Included in the aid is funding for equipment to sustain and integrate Ukraine’s air defense systems, ammunition for High Mobility Artillery Rocket Systems (HIMARS), artillery rounds, electronic warfare and counter-electronic warfare equipment, demolition munitions and mine-clearing equipment, as well as for training and maintenance.
The aid comes as the Biden administration works to show its continued support for Ukraine’s three-month-old counteroffensive, as troops try to break through Russian defenses and clear vast mine fields. Some allies have quietly expressed concerns about the slow-moving offensive, while others say Ukraine has made some progress and has successfully used air defenses to knock down Russian missiles.

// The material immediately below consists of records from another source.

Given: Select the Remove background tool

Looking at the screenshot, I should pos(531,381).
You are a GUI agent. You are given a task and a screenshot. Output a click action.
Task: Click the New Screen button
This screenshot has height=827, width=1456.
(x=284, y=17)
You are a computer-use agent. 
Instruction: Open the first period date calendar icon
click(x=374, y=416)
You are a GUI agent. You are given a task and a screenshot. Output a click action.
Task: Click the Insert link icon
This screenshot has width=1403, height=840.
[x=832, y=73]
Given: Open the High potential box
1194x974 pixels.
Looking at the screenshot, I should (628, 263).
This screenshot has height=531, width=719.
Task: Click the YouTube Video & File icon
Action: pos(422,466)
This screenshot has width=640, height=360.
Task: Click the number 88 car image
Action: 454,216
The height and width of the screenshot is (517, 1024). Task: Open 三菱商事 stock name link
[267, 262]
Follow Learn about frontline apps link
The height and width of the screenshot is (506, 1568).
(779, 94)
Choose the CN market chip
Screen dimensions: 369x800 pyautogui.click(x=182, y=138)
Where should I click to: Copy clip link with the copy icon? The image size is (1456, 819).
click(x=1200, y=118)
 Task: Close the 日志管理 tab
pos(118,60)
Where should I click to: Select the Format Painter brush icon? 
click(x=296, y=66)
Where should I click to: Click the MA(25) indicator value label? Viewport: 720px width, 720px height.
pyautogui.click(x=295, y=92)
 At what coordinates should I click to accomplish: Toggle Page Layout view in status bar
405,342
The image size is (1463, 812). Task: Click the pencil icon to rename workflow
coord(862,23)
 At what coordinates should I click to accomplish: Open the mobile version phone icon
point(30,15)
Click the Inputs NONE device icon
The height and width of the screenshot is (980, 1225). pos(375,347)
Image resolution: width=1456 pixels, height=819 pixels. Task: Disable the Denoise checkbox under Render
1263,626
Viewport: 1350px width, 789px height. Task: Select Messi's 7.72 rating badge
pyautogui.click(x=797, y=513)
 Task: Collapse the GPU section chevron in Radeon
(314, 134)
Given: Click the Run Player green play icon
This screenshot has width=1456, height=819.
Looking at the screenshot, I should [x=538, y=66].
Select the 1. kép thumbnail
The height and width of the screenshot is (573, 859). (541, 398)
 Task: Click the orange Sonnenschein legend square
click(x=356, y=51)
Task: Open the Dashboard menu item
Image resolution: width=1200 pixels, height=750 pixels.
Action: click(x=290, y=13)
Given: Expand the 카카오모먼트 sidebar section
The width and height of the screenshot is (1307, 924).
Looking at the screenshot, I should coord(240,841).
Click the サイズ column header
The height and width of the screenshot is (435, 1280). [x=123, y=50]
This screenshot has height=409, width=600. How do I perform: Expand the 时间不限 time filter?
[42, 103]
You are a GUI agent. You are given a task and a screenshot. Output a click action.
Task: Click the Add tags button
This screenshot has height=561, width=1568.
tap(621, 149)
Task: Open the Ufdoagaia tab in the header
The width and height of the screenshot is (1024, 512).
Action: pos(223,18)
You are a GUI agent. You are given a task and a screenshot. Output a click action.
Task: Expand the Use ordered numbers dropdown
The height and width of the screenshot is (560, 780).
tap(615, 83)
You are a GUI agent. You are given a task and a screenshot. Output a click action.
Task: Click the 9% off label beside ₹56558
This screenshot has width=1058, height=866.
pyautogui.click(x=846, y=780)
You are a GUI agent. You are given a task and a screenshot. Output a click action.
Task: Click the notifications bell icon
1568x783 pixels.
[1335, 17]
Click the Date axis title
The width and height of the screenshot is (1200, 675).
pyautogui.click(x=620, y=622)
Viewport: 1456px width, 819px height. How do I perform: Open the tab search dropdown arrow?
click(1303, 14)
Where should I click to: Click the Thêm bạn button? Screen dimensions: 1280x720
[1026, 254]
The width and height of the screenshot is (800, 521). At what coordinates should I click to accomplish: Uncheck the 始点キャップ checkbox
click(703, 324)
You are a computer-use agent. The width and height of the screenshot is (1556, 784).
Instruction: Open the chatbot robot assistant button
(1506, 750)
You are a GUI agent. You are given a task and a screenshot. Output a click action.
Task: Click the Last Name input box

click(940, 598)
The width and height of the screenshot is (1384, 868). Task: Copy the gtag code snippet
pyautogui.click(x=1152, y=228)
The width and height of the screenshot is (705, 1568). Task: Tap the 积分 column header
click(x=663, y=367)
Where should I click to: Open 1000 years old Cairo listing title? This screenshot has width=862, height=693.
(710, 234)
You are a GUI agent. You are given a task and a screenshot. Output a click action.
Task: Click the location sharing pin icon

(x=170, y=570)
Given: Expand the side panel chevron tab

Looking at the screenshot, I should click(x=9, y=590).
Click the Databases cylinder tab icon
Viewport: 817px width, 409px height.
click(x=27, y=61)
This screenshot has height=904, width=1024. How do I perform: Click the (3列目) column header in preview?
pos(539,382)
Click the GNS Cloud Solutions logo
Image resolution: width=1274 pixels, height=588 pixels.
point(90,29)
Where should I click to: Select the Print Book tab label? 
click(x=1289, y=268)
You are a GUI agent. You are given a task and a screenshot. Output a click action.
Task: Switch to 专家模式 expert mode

Blinken, on a trip to Kyiv on Wednesday, announced that the Pentagon will provide about $175 million for weapons that will be pulled from Pentagon stocks and an additional $100 million in grants to allow the Ukrainians to purchase arms and equipment.
In addition, he announced the U.S. will send nearly $805 million in non-arms-related aid to Ukraine, including $300 million for law enforcement, $206 million in humanitarian aid, $203 million to combat corruption and $90.5 million for removing mines, the State Department said. That package also included a previously announced $5.4 million transfer to Ukraine of frozen assets from Russian oligarchs.
The aid announced this week comes from money previously approved by Congress. President Joe Biden has requested $21 billion more in military and humanitarian aid for Ukraine for the final months of 2023, but it’s not clear how much — if any — will be approved by Congress.